DO AMOR
Intimista, Retalhos traz novos rumos para as autobiografias em quadrinhos
Por Germano Rabello

RETALHOS
Craig Thompson
[Cia dos Quadrinhos, 591 págs, R$ 38,71]

Numa primeira impressão o leitor pode se perguntar porque diabos deveria ler este calhamaço de 600 páginas. O início da leitura logo apresenta boas razões. Craig Thompson é um dos mais completos e talentosos autores de quadrinhos a surgir de uns anos pra cá. E este Retalhos (Blankets) recebeu em 2004 diversos premiações, incluindo os cobiçados prêmios Harvey e Eisner, os mais importantes na indústria de quadrinhos.

Retalhos, como foi batizada no Brasil (a tradução mais exata do original “Blankets” seria “Cobertores”), narra as memórias do autor sobre sua infância e juventude. Se entrelaçam a formação opressiva de uma cidadezinha rural, sob influência religiosa, e a descoberta do primeiro amor (e eles se conheceram num acampamento cristão!). O lugar onde Craig morava, o estado norte-americano do Wiscosin, passava meses forrado por um “cobertor” de neve. Ou seja, grande parte da obra se passa em temperaturas congeladas, dando uma sensação ainda mais forte de isolamento e interiorização. Ao mesmo tempo, a neve é algo macio, que ameniza as quedas, algo que pode ser confortável. Retalhos trabalha com essas interseções, a neve espelhando um pouco a fé religiosa que oprimia e ao mesmo tempo dava esperanças ao desajustado sonhador que era alvo de brincadeiras cruéis na escola .

Craig Thompson demonstra a cada página um talento espantoso. Primeiro, há o traço, sinuoso, cheio de vida, cuidadoso, que parece ter sido feito a lápis grosso, sendo por isso também caloroso. A figura humana tratada com muita naturalidade, com movimentos graciosos. O talento para definir a sensação de espaço e de textura com as hachuras e os pretos carregados. Notável a maneira como ele encontra soluções de diagramação bastante específicas e criativas para cada página. Encontra um equivalente visual para cada sentimento (e o maior exemplo aqui são os padrões abstratos que representam seu primeiro ato amoroso). Retalhos comove de uma maneira direta, parece falar ao leitor sem premeditação, sem preconceitos. Há aqui momentos engraçados, assustadores, delicados.
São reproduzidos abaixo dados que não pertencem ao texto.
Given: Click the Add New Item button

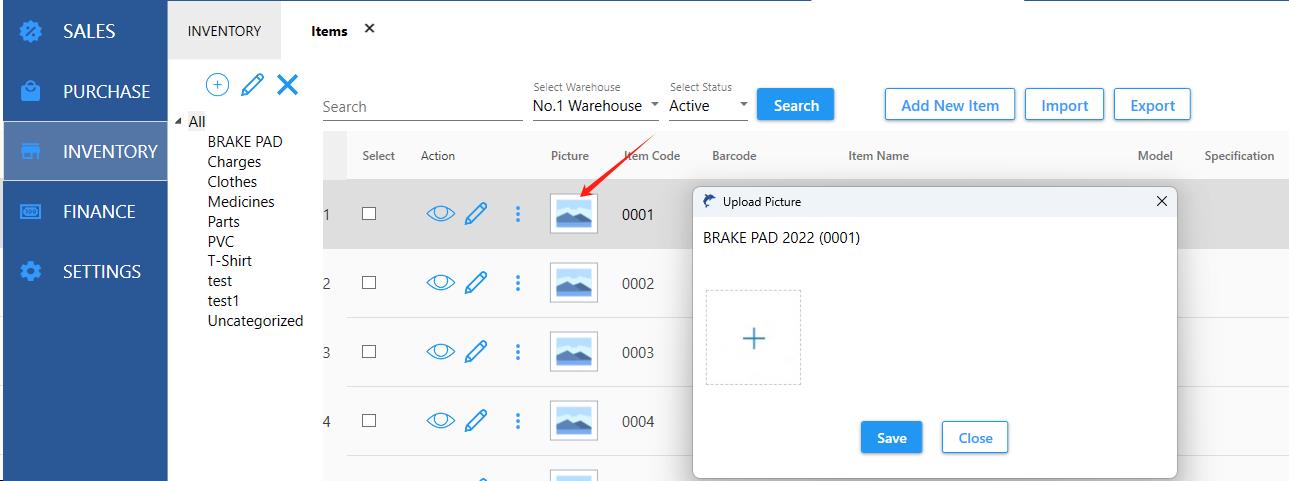Looking at the screenshot, I should tap(949, 105).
O grande diferencial aqui é exatamente essa delicadeza. A maioria dos quadrinhos autobiográficos descende da escola de Robert Crumb, onde as coisas tendem a ser exageradas com sarcasmo depreciativo. Ou terminam sendo mais sobre fatores políticos externos (como é o caso de Marjane Satrapi em Persepólis, ou mesmo em Fun Home de Alison Bechdel). Numa entrevista ao Daily Cross Hatch, em 2007, o autor afirmou “Não quis fazer nada cínico ou niilista, que é o padrão para a maioria dos quadrinhos alternativos”. Thompson talvez tenha realizado aqui a primeira “autobiografia intimista romântica” dos quadrinhos.

Retalhos mostra que se pode fazer um trabalho relevante mesmo que não tenha conotação política subversiva – embora ele mostre de forma demolidora a mente obtusa de alguns dos líderes religiosos da comunidade. Que assim como nos filmes, o amor pode ser um dos melhores temas para os quadrinhos, se tratado com inteligência. Mostra que ainda há muito o que se explorar nesse gênero.